**TASK DIRECTIONS**
Copy out, from the entries below, each line that holds the string "Términos".

[[ SUPPLIED DATA, beginning ]]

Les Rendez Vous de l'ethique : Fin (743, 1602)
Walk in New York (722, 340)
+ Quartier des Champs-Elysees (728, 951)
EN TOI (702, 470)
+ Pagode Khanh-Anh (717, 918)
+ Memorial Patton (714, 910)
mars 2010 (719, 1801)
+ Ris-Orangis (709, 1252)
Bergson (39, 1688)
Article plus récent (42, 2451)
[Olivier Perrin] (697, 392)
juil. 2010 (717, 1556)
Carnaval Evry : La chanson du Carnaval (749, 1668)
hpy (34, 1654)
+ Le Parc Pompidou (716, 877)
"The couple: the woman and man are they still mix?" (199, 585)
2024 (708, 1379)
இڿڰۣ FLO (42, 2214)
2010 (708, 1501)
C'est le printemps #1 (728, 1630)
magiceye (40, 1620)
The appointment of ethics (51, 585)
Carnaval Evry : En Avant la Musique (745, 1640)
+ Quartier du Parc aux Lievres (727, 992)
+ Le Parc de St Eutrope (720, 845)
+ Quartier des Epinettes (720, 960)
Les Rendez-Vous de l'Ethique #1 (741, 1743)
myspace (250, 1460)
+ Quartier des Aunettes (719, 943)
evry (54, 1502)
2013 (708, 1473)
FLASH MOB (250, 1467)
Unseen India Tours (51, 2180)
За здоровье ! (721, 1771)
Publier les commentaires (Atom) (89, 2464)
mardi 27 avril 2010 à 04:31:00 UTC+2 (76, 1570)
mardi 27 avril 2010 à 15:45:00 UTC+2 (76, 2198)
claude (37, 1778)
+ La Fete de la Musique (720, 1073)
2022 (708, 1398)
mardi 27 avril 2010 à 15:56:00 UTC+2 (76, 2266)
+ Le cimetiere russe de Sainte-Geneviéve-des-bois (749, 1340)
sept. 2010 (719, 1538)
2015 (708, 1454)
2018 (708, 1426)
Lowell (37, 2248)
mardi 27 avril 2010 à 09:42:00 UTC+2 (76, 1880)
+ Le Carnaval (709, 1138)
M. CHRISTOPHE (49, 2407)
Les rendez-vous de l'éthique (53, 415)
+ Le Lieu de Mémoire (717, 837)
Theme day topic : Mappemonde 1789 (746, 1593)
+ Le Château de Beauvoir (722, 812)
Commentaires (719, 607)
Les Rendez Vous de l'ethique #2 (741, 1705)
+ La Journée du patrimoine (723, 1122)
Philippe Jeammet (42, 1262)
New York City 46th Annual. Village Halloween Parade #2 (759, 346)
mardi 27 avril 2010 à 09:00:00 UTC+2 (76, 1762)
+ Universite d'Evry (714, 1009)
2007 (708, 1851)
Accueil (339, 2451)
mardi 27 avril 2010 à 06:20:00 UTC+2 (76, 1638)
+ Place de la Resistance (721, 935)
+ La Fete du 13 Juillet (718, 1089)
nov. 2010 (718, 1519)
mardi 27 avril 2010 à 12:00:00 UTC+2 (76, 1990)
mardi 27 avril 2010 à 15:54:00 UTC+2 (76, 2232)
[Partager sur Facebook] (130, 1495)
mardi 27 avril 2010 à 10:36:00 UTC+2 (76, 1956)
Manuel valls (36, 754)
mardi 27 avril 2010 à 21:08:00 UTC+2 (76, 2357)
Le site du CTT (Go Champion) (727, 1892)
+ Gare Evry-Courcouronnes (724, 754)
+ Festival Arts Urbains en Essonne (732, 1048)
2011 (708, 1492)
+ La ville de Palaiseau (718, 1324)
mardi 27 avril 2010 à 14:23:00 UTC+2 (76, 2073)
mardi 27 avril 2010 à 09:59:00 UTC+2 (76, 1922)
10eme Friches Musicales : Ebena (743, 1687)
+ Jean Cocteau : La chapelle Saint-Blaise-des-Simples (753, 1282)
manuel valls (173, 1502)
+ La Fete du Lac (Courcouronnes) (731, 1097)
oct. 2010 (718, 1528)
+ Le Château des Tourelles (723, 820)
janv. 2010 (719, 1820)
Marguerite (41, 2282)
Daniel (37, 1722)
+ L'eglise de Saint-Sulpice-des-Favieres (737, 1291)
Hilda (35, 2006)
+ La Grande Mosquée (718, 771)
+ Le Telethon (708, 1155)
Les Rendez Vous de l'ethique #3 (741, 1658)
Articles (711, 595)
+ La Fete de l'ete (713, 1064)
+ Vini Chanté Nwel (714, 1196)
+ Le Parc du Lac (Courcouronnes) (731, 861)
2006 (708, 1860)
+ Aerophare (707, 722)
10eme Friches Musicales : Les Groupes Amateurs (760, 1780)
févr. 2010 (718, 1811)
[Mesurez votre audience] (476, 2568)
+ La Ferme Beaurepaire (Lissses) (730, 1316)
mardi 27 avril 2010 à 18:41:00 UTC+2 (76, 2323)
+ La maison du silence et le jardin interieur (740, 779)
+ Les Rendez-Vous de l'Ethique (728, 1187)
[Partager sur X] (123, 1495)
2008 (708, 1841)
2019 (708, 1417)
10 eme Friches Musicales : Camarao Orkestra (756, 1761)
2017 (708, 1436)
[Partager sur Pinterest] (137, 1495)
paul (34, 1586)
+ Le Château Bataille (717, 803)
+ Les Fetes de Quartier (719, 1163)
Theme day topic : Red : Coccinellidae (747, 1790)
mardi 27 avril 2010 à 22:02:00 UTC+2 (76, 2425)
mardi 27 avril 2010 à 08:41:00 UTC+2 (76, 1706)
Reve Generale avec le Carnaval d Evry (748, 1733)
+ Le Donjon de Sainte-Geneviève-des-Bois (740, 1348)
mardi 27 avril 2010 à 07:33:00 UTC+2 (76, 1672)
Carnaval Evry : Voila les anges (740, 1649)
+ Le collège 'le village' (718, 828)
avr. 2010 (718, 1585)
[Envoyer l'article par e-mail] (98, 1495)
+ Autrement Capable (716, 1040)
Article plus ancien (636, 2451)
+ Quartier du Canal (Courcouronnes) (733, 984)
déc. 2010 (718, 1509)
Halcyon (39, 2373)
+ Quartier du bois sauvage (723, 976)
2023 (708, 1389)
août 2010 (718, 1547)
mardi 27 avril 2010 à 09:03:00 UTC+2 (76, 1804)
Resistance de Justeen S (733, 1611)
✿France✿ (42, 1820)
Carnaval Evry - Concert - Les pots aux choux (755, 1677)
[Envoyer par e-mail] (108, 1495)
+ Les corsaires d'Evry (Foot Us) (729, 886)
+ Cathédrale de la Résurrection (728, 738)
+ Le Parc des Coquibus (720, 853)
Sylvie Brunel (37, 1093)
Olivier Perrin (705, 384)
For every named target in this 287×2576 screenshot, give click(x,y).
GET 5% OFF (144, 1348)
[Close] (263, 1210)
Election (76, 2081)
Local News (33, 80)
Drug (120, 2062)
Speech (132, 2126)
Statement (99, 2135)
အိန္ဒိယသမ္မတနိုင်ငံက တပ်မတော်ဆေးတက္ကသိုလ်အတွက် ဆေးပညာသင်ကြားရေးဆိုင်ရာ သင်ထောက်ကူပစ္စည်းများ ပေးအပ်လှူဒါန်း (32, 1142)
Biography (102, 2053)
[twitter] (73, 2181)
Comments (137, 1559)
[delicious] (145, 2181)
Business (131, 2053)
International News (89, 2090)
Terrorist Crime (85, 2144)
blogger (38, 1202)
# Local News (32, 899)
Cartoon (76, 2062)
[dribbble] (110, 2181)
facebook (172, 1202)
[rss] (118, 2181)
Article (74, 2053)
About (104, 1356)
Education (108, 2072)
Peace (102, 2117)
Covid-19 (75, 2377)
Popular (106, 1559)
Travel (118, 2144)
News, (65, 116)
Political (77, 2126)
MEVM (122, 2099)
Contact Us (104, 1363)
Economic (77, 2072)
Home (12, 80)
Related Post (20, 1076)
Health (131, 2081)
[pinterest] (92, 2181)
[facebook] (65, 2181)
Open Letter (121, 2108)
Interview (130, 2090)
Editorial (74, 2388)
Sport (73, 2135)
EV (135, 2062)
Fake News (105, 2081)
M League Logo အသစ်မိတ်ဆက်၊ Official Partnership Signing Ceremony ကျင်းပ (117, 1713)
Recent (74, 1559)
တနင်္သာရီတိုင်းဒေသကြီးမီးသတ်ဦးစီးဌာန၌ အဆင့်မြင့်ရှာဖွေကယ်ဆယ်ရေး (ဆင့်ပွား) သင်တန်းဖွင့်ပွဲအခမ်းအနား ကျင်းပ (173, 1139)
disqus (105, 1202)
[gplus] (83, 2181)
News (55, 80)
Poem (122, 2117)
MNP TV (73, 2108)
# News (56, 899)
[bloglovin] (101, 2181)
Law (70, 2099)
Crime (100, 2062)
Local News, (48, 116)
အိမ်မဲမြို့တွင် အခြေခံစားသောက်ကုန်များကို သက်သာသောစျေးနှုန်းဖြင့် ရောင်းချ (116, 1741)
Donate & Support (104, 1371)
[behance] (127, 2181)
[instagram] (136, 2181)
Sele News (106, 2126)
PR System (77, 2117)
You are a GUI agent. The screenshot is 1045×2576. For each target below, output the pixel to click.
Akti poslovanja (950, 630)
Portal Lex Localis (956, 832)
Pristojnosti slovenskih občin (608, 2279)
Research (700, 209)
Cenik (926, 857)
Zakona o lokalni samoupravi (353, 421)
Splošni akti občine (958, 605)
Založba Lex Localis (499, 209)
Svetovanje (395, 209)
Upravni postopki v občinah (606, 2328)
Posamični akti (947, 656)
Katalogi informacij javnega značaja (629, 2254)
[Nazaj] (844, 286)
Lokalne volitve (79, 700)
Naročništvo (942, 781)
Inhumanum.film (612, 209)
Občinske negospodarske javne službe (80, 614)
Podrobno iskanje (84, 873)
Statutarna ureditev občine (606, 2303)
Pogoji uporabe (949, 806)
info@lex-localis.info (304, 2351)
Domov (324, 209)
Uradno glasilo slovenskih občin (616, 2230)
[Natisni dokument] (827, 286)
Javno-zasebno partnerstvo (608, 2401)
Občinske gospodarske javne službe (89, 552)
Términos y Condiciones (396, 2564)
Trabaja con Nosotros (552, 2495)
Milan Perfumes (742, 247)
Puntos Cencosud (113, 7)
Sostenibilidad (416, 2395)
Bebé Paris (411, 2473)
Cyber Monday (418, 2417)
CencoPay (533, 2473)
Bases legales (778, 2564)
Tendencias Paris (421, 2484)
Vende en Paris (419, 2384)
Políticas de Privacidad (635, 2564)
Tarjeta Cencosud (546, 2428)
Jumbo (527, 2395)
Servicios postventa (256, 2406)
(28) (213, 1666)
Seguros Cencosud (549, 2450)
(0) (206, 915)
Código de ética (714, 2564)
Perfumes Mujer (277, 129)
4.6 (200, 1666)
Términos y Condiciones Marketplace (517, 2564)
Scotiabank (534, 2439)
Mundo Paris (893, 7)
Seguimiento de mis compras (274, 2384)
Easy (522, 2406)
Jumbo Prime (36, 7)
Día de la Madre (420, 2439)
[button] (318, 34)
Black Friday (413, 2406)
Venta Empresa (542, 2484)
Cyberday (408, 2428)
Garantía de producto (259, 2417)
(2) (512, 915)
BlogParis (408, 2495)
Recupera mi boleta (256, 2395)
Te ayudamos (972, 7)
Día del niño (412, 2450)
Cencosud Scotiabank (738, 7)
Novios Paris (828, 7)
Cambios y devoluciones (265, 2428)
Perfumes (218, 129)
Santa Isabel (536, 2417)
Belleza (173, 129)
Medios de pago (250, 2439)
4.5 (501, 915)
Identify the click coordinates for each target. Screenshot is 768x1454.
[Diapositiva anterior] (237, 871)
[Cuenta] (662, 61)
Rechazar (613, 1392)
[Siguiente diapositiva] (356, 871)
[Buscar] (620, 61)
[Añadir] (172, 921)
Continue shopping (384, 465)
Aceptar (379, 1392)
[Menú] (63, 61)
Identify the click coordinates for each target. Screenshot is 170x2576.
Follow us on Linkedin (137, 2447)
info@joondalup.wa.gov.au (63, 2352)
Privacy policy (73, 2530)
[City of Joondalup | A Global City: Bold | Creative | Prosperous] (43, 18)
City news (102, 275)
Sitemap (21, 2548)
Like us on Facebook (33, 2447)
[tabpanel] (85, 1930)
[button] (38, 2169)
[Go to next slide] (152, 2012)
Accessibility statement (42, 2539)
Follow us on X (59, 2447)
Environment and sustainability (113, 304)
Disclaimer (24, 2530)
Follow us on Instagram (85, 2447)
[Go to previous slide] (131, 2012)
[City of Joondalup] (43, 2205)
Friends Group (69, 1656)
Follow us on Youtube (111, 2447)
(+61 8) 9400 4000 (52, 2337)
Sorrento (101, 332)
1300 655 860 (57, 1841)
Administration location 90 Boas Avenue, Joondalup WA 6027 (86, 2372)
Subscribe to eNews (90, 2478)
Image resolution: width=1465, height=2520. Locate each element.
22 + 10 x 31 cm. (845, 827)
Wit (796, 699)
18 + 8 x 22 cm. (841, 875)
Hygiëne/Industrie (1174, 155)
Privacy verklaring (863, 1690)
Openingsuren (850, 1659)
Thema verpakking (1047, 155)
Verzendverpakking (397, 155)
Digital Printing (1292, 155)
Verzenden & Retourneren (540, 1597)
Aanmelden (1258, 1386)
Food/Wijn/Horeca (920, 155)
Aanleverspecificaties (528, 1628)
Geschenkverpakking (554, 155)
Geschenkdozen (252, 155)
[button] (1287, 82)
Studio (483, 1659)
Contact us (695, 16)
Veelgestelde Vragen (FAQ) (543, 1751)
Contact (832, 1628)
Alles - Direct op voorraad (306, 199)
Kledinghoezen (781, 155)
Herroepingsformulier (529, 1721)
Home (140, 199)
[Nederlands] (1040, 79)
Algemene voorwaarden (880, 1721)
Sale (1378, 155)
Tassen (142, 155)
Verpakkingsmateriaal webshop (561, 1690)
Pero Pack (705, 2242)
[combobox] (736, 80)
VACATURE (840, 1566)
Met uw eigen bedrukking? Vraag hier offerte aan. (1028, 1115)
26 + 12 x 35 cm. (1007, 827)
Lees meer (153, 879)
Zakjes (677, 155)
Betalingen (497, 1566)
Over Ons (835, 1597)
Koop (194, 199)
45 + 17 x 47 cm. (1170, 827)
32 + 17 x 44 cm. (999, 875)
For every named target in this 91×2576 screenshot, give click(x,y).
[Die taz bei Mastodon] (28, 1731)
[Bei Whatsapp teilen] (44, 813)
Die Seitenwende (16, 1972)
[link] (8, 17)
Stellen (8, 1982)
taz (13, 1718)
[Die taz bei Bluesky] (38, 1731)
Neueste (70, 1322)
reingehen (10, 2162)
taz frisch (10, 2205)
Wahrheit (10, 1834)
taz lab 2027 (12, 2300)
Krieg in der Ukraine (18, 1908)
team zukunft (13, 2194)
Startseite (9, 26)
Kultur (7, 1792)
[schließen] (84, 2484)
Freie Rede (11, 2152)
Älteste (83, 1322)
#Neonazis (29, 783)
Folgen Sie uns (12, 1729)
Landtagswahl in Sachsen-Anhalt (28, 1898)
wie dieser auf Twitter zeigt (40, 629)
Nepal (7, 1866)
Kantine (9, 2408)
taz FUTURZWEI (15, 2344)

[[ SUPPLIED DATA, end ]]

**COMPLETED EXERCISE**
Términos y Condiciones (396, 2564)
Términos y Condiciones Marketplace (517, 2564)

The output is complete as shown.